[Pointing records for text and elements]

-- START --

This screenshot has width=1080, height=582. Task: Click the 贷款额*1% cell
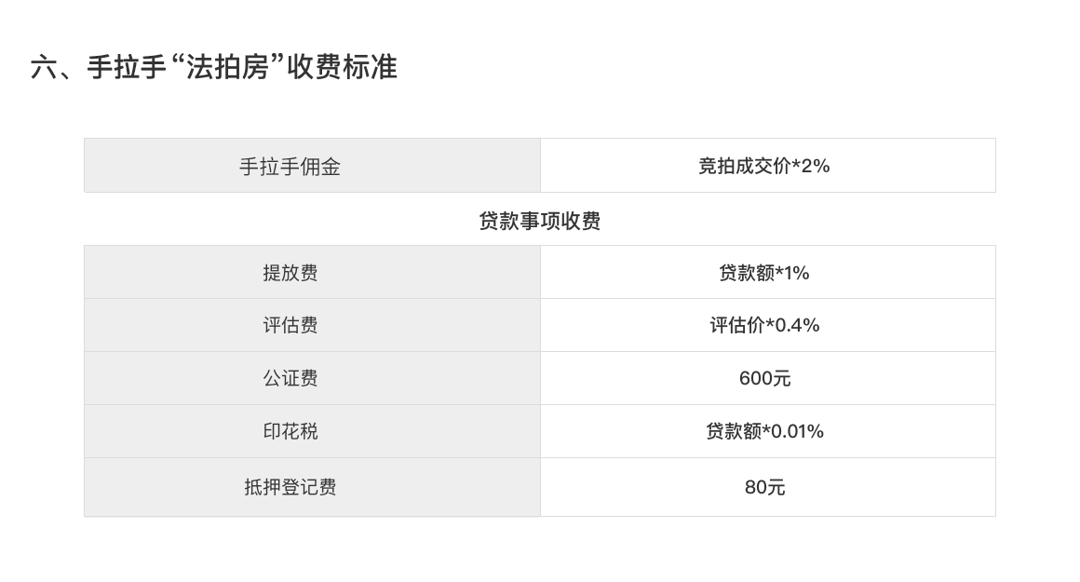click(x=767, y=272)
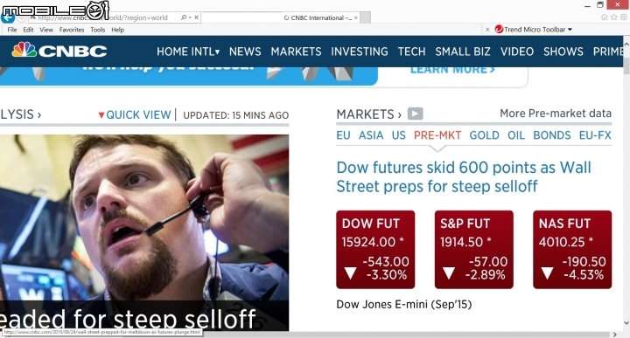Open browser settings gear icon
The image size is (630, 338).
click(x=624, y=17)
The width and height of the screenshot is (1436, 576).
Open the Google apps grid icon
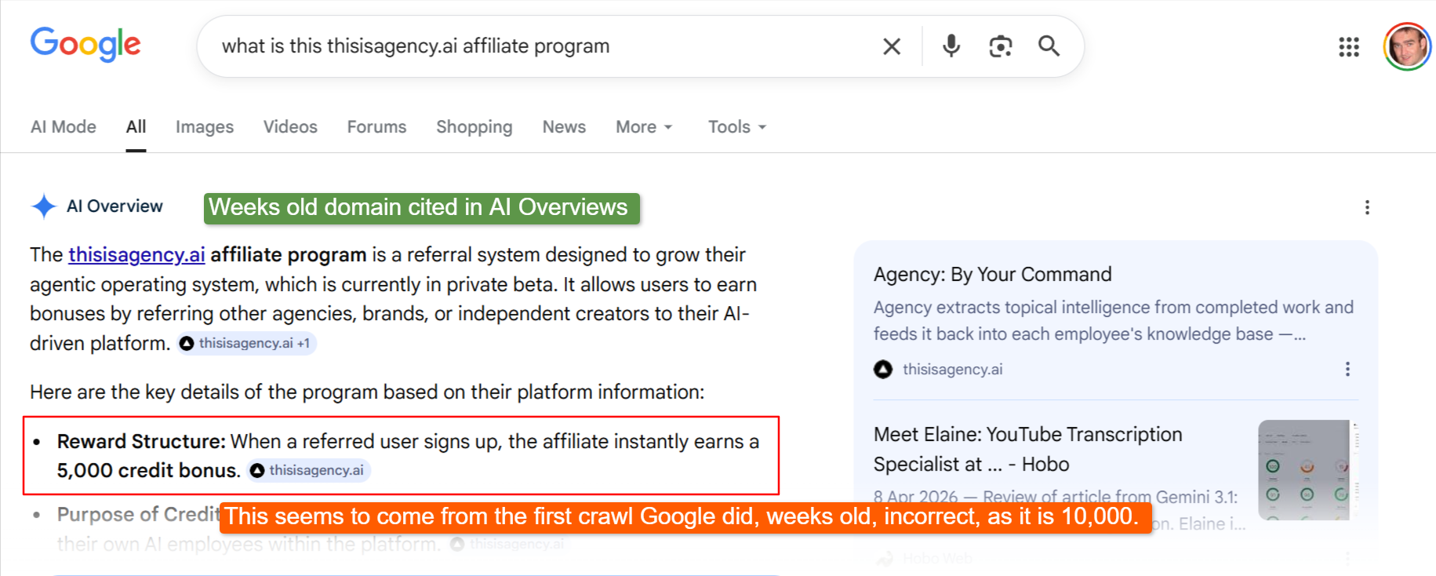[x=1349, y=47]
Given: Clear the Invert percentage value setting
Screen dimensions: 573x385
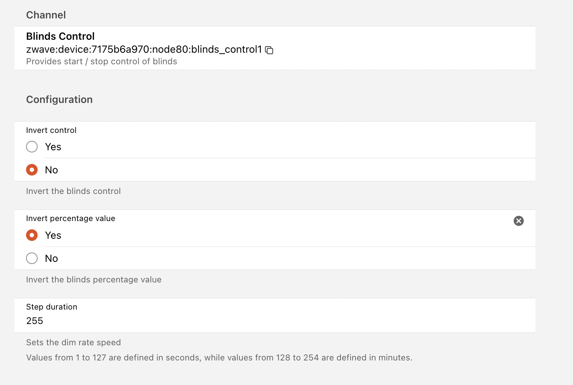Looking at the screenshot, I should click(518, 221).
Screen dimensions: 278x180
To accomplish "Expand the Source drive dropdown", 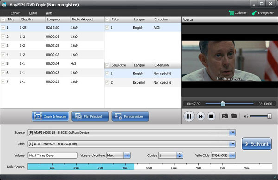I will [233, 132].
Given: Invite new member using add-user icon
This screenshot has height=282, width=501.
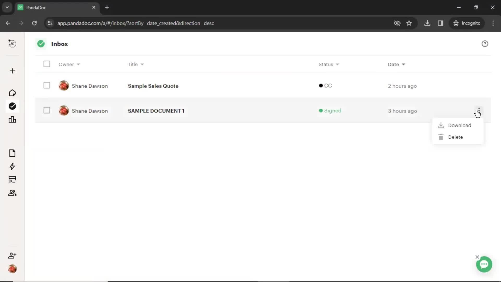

-- END --

EXERCISE:
Copy the data word for word from its first line through the line that contains "Looking at the", including both ends. Omit the pictures from your copy.

SOLUTION FOR THIS EXERCISE:
This screenshot has width=1080, height=582. Task: Click the 贷款额*1% cell
click(x=767, y=272)
Open browser settings gear icon
The image size is (630, 338).
click(x=624, y=17)
The width and height of the screenshot is (1436, 576).
Open the Google apps grid icon
[x=1349, y=47]
Given: Clear the Invert percentage value setting
Screen dimensions: 573x385
Looking at the screenshot, I should click(518, 221).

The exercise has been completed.